**Supplied material:**
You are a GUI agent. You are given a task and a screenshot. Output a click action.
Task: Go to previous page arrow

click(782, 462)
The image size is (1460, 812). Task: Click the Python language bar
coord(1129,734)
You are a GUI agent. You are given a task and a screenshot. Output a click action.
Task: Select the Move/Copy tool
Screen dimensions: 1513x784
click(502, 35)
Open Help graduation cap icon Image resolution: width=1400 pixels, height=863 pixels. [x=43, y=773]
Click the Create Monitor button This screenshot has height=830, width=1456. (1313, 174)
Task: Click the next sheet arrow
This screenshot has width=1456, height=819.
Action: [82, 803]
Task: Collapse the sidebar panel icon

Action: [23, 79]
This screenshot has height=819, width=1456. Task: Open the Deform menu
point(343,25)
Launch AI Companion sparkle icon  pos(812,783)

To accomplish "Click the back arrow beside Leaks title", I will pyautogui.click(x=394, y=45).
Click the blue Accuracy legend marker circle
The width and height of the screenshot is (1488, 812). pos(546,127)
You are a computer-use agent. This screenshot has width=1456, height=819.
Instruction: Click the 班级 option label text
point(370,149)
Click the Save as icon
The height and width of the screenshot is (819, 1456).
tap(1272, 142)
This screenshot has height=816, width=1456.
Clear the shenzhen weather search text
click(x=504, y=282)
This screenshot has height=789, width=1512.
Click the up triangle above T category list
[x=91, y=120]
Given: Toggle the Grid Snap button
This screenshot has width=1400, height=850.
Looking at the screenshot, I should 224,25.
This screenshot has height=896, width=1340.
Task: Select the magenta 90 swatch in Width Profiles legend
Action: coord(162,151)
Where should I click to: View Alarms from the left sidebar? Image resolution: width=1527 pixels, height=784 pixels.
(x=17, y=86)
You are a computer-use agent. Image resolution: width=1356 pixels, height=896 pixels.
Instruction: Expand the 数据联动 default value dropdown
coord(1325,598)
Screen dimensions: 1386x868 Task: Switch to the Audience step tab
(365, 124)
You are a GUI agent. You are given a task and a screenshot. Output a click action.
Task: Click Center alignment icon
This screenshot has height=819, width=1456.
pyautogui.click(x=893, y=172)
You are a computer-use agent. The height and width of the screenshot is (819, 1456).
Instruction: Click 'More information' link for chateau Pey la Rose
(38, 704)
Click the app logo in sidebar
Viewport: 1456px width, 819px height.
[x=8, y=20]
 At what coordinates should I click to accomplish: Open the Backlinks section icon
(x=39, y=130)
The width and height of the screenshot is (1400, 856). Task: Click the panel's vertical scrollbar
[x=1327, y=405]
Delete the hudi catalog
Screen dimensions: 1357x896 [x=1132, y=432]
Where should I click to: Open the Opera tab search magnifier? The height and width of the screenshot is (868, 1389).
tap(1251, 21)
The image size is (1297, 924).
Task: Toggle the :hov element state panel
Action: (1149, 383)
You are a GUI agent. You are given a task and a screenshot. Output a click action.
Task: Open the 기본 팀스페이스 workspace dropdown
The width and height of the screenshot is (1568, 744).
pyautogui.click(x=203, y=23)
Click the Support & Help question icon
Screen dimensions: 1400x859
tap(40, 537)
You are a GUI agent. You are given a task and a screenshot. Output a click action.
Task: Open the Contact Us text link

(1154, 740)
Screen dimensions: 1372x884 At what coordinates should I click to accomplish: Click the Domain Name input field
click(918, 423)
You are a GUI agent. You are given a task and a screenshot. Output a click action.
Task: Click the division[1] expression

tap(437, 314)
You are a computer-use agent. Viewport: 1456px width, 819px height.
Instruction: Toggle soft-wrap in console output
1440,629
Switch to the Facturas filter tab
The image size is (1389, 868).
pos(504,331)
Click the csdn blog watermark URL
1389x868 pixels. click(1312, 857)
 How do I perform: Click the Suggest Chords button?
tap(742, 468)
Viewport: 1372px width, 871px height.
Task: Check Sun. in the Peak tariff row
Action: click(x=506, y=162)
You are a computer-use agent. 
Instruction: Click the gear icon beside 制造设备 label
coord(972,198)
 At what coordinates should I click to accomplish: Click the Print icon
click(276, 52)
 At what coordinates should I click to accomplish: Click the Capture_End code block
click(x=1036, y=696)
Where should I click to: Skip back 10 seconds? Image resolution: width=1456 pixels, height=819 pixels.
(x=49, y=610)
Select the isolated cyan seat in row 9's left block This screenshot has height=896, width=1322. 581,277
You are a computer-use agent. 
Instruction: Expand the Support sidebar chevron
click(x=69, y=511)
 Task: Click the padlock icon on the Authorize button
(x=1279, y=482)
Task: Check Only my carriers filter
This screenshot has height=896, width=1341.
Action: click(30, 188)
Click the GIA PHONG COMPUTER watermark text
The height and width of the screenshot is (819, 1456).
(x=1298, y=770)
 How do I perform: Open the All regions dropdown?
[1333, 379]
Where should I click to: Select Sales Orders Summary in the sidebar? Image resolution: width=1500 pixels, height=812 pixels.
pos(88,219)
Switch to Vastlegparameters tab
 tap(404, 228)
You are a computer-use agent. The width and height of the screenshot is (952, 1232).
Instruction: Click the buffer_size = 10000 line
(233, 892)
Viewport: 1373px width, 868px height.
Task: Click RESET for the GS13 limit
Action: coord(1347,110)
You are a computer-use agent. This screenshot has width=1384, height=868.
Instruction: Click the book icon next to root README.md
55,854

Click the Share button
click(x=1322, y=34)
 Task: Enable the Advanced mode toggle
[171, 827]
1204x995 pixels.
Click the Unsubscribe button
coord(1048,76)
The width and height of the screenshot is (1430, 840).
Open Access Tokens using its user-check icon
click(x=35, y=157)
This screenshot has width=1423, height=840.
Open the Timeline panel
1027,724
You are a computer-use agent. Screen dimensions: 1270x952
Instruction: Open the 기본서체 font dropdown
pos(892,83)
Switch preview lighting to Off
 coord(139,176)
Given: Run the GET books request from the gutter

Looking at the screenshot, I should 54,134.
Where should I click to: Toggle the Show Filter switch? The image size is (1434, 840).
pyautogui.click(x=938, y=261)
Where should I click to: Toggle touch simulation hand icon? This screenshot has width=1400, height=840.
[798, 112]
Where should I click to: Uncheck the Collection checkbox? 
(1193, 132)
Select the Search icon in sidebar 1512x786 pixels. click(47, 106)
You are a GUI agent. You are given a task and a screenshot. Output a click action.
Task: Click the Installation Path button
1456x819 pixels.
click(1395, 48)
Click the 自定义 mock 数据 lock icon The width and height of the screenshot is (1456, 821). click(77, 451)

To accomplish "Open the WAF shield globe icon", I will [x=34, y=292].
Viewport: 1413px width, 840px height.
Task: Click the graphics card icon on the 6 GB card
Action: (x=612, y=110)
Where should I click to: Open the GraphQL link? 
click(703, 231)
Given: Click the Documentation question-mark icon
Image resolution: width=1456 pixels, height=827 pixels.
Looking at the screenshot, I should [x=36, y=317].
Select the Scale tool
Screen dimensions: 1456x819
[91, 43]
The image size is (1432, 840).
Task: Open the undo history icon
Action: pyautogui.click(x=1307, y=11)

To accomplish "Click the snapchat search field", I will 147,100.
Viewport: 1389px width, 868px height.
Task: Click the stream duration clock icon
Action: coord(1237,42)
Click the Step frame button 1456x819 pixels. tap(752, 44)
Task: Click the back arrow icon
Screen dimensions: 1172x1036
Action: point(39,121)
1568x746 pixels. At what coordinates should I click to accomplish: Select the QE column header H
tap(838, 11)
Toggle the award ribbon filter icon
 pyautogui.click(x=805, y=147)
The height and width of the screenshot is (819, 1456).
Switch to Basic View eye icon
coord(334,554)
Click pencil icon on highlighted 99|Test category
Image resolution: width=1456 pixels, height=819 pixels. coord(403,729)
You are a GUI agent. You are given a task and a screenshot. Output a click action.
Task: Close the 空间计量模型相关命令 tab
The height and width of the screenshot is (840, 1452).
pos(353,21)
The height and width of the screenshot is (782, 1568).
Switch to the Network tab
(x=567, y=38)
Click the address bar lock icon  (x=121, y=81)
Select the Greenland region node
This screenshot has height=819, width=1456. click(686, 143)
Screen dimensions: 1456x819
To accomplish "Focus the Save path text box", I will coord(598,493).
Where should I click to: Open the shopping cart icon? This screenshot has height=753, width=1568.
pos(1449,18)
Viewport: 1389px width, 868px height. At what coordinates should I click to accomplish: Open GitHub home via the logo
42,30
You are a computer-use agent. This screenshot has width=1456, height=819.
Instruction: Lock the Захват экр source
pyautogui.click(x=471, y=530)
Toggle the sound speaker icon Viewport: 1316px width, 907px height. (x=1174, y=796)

**Task objective:**
Nothing but the lines above from the one containing "This screenshot has height=816, width=1456." through the one containing "You are a computer-use agent. Image" should appear in the answer, each repeated exactly.

**Problem solution:**
This screenshot has height=816, width=1456.
Clear the shenzhen weather search text
click(x=504, y=282)
This screenshot has height=789, width=1512.
Click the up triangle above T category list
[x=91, y=120]
Given: Toggle the Grid Snap button
This screenshot has width=1400, height=850.
Looking at the screenshot, I should 224,25.
This screenshot has height=896, width=1340.
Task: Select the magenta 90 swatch in Width Profiles legend
Action: coord(162,151)
Where should I click to: View Alarms from the left sidebar? Image resolution: width=1527 pixels, height=784 pixels.
(x=17, y=86)
You are a computer-use agent. Image resolution: width=1356 pixels, height=896 pixels.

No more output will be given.